▸ **OPDRACHT 1**
Schrijf uit de vermeldingen het stuk vanaf het begin tot en met de regel die "tap(610, 287)" bevat ongewijzigd over, regel voor regel.

▸ **PAGINATEKST**
-*-*-

Het tij lijkt langzaam te keren en steeds meer wordt over Vann Molyvann en zijn tijd gepubliceerd. Hij is na de Khmer Rouge in ere hersteld en werd Minister van Kunst en Cultuur en voorzitter van de APSARA commissie voor de restauratie van het nationaal erfgoed in Angkor Watt. Een oude man ondertussen, zeker voor Cambodjaanse begrippen waar de gemiddelde levensverwachting voor mannen rond de 58 ligt!

-*-*-

▸ **LIJST VERMELDINGEN**
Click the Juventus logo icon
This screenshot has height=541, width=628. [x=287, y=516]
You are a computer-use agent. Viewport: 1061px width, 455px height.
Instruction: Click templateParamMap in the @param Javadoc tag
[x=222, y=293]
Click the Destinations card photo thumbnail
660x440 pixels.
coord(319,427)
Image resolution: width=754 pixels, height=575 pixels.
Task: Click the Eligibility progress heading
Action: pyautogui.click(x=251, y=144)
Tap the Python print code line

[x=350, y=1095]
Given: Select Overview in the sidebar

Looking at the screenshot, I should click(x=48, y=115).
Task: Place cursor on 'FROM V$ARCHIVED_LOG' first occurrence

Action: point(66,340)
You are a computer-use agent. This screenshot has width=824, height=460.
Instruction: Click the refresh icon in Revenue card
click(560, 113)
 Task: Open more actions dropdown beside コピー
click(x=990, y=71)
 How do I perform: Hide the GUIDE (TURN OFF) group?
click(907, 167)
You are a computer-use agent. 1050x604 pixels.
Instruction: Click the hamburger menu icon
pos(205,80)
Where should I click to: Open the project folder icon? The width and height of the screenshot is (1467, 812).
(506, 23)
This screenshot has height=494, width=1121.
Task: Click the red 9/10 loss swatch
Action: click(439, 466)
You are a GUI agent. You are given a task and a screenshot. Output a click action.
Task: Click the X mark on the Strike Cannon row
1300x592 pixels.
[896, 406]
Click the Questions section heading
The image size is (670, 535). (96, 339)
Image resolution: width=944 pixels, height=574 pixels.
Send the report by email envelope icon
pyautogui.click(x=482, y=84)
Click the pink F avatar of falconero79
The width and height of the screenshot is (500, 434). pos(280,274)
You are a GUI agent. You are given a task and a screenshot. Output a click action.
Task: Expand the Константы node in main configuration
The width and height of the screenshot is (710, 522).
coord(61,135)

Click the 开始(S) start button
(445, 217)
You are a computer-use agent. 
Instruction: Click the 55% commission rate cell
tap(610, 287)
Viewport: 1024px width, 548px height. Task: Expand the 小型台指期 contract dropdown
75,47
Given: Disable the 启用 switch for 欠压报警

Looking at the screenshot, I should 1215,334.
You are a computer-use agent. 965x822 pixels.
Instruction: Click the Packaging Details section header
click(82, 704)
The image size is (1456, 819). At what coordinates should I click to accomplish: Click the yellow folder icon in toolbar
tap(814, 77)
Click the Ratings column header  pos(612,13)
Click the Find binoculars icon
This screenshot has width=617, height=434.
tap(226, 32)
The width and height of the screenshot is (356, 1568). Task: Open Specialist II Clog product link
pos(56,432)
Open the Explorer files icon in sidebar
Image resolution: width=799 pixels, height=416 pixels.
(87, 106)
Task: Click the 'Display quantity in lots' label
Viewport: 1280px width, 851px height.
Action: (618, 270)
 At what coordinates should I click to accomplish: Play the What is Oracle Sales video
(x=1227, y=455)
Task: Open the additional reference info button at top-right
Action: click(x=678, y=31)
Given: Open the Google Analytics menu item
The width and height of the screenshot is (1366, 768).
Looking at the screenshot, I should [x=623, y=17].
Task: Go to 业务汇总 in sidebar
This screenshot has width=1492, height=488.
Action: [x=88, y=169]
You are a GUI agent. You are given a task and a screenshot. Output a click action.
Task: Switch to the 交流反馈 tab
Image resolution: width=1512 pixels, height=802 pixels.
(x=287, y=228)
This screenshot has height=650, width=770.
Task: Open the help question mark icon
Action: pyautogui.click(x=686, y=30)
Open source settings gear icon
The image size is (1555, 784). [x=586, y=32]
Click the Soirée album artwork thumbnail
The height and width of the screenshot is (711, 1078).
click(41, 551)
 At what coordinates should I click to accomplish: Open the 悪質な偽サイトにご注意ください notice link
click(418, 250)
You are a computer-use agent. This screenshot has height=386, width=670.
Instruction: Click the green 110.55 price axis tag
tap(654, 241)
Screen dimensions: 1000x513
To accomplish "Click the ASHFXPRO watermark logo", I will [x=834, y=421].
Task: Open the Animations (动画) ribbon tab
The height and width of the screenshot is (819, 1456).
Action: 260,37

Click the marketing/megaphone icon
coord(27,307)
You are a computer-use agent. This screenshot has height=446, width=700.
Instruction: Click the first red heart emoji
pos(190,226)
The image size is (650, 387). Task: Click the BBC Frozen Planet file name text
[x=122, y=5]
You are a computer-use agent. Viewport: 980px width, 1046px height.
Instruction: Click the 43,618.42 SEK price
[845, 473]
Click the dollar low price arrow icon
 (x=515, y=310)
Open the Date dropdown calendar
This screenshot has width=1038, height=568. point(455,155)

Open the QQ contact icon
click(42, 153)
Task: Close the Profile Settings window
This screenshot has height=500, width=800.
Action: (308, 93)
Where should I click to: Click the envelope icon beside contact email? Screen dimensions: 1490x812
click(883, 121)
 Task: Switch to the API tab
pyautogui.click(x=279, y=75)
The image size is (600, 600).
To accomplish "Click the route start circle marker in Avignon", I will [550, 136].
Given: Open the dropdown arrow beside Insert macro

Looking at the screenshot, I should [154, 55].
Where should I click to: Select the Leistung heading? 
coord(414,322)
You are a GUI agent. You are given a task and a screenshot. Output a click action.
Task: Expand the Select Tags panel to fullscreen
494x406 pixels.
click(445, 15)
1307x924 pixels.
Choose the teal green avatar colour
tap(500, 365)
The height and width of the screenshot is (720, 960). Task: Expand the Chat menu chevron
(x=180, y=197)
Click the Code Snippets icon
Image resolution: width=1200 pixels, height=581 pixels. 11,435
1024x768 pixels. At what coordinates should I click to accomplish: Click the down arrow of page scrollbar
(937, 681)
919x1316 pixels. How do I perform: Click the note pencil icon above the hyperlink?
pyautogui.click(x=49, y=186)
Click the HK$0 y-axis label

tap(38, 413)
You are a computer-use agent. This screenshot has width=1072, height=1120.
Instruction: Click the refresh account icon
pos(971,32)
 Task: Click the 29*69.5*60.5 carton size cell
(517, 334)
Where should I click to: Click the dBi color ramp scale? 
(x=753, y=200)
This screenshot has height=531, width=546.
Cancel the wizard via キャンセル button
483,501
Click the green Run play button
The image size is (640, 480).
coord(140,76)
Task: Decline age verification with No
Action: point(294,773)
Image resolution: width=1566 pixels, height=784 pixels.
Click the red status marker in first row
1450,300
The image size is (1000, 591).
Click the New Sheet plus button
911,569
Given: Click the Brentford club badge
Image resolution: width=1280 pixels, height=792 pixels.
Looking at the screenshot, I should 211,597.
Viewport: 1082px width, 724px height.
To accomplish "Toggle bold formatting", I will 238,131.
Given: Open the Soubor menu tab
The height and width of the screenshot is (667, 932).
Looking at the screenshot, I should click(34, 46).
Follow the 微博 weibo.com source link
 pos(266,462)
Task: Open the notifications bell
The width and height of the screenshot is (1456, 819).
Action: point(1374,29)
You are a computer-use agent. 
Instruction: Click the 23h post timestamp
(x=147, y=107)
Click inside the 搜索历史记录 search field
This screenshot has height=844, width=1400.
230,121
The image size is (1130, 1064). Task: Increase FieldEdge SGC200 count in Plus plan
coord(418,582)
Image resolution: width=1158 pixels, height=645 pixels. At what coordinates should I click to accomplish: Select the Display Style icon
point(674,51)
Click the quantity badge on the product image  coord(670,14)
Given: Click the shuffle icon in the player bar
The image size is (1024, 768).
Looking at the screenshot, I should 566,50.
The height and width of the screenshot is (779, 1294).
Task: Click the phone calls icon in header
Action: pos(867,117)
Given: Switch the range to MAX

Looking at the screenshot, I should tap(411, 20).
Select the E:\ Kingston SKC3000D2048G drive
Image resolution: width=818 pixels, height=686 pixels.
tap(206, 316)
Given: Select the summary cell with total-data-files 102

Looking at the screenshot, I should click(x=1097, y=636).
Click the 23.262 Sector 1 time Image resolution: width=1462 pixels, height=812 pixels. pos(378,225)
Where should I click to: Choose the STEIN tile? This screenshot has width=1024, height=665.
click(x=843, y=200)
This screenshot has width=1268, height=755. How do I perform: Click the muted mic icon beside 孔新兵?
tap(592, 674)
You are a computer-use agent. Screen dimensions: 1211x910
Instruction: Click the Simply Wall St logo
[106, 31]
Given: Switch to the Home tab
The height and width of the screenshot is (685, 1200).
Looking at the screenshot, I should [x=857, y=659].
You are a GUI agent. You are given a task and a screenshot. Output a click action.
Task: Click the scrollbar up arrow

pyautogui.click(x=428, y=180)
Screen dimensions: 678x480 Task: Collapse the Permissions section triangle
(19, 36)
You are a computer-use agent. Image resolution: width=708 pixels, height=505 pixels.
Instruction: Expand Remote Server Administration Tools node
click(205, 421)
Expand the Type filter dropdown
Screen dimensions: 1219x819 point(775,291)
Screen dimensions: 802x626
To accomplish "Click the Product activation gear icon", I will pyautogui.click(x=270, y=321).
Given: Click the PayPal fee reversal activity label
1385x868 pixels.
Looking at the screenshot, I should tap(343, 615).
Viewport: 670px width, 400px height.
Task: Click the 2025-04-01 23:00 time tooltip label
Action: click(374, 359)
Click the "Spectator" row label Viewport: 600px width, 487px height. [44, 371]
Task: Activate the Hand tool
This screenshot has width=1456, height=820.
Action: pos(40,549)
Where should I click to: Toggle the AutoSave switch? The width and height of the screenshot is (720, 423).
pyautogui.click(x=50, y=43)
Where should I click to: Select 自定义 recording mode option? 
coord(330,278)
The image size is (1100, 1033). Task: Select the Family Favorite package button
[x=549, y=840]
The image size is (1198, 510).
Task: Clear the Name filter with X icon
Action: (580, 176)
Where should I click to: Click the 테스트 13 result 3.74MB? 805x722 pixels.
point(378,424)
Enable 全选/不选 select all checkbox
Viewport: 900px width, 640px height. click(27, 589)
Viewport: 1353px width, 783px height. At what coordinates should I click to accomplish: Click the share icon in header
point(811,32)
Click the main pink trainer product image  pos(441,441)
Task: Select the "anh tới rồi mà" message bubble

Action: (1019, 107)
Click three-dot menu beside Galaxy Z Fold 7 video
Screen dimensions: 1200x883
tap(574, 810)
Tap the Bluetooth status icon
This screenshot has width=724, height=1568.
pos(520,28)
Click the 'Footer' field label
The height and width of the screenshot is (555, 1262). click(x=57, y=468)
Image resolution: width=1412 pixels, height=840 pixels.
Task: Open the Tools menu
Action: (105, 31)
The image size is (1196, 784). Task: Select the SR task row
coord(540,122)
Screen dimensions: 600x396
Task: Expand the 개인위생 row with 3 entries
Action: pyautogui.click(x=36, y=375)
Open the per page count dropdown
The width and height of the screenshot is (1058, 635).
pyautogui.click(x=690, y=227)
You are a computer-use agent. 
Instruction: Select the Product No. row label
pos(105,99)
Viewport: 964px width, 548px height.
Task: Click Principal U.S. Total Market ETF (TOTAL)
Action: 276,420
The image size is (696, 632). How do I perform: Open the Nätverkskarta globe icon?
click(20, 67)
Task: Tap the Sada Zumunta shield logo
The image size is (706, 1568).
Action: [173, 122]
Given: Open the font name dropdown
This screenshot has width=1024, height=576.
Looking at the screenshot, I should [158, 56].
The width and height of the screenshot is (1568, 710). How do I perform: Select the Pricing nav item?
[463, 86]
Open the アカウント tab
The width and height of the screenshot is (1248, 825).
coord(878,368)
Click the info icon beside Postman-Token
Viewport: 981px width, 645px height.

-*-*-

▸ **OPDRACHT 2**
Welke persoon, welke beweging, welke commissie en welke plaats worden in de tekst over Vann Molyvann bij naam genoemd?

▸ **UITWERKING 1**
Click the Juventus logo icon
This screenshot has height=541, width=628. [x=287, y=516]
You are a computer-use agent. Viewport: 1061px width, 455px height.
Instruction: Click templateParamMap in the @param Javadoc tag
[x=222, y=293]
Click the Destinations card photo thumbnail
660x440 pixels.
coord(319,427)
Image resolution: width=754 pixels, height=575 pixels.
Task: Click the Eligibility progress heading
Action: pyautogui.click(x=251, y=144)
Tap the Python print code line

[x=350, y=1095]
Given: Select Overview in the sidebar

Looking at the screenshot, I should click(x=48, y=115).
Task: Place cursor on 'FROM V$ARCHIVED_LOG' first occurrence

Action: point(66,340)
You are a computer-use agent. This screenshot has width=824, height=460.
Instruction: Click the refresh icon in Revenue card
click(560, 113)
 Task: Open more actions dropdown beside コピー
click(x=990, y=71)
 How do I perform: Hide the GUIDE (TURN OFF) group?
click(907, 167)
You are a computer-use agent. 1050x604 pixels.
Instruction: Click the hamburger menu icon
pos(205,80)
Where should I click to: Open the project folder icon? The width and height of the screenshot is (1467, 812).
(506, 23)
This screenshot has height=494, width=1121.
Task: Click the red 9/10 loss swatch
Action: click(439, 466)
You are a GUI agent. You are given a task and a screenshot. Output a click action.
Task: Click the X mark on the Strike Cannon row
1300x592 pixels.
[896, 406]
Click the Questions section heading
The image size is (670, 535). (96, 339)
Image resolution: width=944 pixels, height=574 pixels.
Send the report by email envelope icon
pyautogui.click(x=482, y=84)
Click the pink F avatar of falconero79
The width and height of the screenshot is (500, 434). pos(280,274)
You are a GUI agent. You are given a task and a screenshot. Output a click action.
Task: Expand the Константы node in main configuration
The width and height of the screenshot is (710, 522).
coord(61,135)

Click the 开始(S) start button
(445, 217)
You are a computer-use agent. 
Instruction: Click the 55% commission rate cell
tap(610, 287)

▸ **UITWERKING 2**
Vann Molyvann, Khmer Rouge, APSARA, Angkor Watt